Se miró otra vez en el cristal de la ventanilla. Pensó que era un cadáver próximo a la muerte. Sólo puede haber un cadáver muerto, pero él era uno vivo. Eso sentía. No había en aquel rostro enfermo nada de la pureza del universo. No quería verlo. Proyectó la vista nuevamente en la espesura del bosque. Concentrarse. Imaginar el ruido de las serpientes desplazándose sobre la hojarasca, de los hurones durmiendo en las madrigueras, y de las ranas nadando en ríos de montaña. Un mundo de paz. Pero se le escapaba. Las sombras con vida propia venían otra vez. Llegadas del punto de la eternidad en que se engendro el mal, tenían una llaga que supuraba constantemente. Un dolor antiguo, incurable. Era como si cada partícula, por ínfima, temblara de angustia. Y él se dio cuenta que esto era precisamente la sustancia de la que estaba hecha su madre, a la que odiaba. Regresó a aquel momento en que fue concebido, y la esencia de ella lo creó a él, teniendo en sí mismo el objeto de su repugnancia, de aquella mujer siempre doliente y de ojos enloquecidos, que recitaba en la cocina salmos antiguos. Respiró con trabajo el aire del autobús. Sentía cada una de sus células temblar en una loca rebelión por destruirse, como si cada molécula se mirara y en ese instante sintiera odio a causa del recuerdo de aquellos llantos sin termino.
Esas moléculas suyas que se querían destruir tenían su ser precisamente en aquel punto metafísico sin tiempo y sin espacio, que engendraba las sombras dolientes. Un oscuro sufrimiento que hizo una pata, tres garras, la cabeza del animal, entre lobo deforme, tigre con las uñas quebradas, y armadillo esquizofrénico. Corría por el bosque, más negro que las sombras, letal y sin ser propio. Maullaba, ladraba, decía su nombre entre las flores invisibles: Vauvaak, Vauvaak, Vauvaak… Sus llagas sangraban con una sangre que ni siquiera le pertenecía.
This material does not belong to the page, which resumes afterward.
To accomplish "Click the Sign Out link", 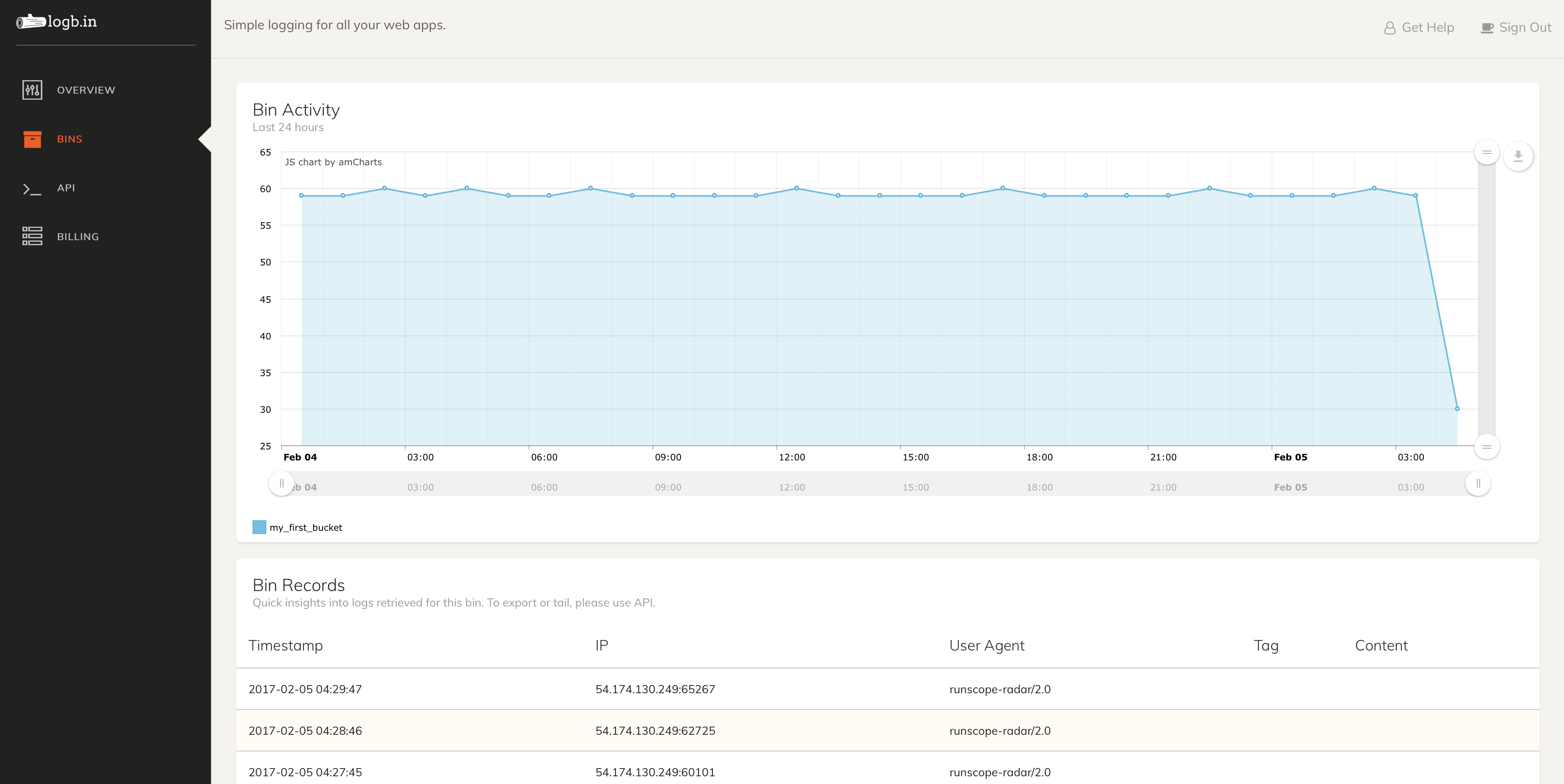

Era un animal perseguido, azotado por mucho tiempo. Malvado, pero también enloquecido de dolor. La angustia lo llevaba a atacar siempre, y sus ojos, sin pupilas, sin cuencas, estaban clavados en la cara de el viajero. Vauvaak ya lo había divisado desde el bosque. En cualquier momento saltaría contra el cristal del autobús y mataría a aquel hombre pálido.
Él miró otra vez hacia los asientos, vio a la mujer. Era una imagen confusa para sus ojos irritados. Ojos que divagaban de un lado a otro. Sin paz. La vio en el asiento de siempre, pero también en el de adelante, en el de atrás. En el de al lado. Una imagen bella y húmeda. Los ojos siempre dispuestos a ser una fuente nacida en lo profundo de una choza, sin agua, pero con lágrimas. Vauvaak seguía aullando. Él no sabía si la bestia quería matar a alguien o pedía, por piedad, que lo asesinaran. Ya no aguantaba una llaga más. Saltó. El hombre sintió el golpe del cuerpo contra los cristales. Vauvaak atacaba. Las sombras que lo constituían querían destruirse, pero en la destrucción, podrían romper en pedazos al viajero: de adentro hacia fuera, con el estallido de cada una de sus células y de las arterias de la cara, que ahora latían hasta casi reventarse.
Vauvaak saltó otra vez. El cristal empezaba a resquebrajarse. El viajero no tenía otra alternativa que sacar a la mujer de aquellos asientos y refugiarse allí. Otro salto de Vauvaak. Las esquirlas de vidrio caían dentro del autobús. Este surcaba el bosque dormido, sin nadie a quien pedir ayuda.
Entonces, sintiendo, antes de que sucediera, la terrible mordida de la bestia en su espalda, saltó sobre la mujer y clavó sus colmillos en su cuello. La sangre le inundó los labios, la lengua, el rostro. El olor le aliviaba tan terribles dolores en sus arterias. Seguía mordiendo. Succionando. Hasta que sintió que lo ataban. A sus pies estaba el cadáver de ella. Los demás asientos estaban vacíos. Sólo el chofer y dos policías lo sujetaban. Y decían. “Pero si es una bestia, no es un hombre, aunque lo parecía. ¿Cómo no nos dimos cuenta” Y lo bajaron hacia el matadero.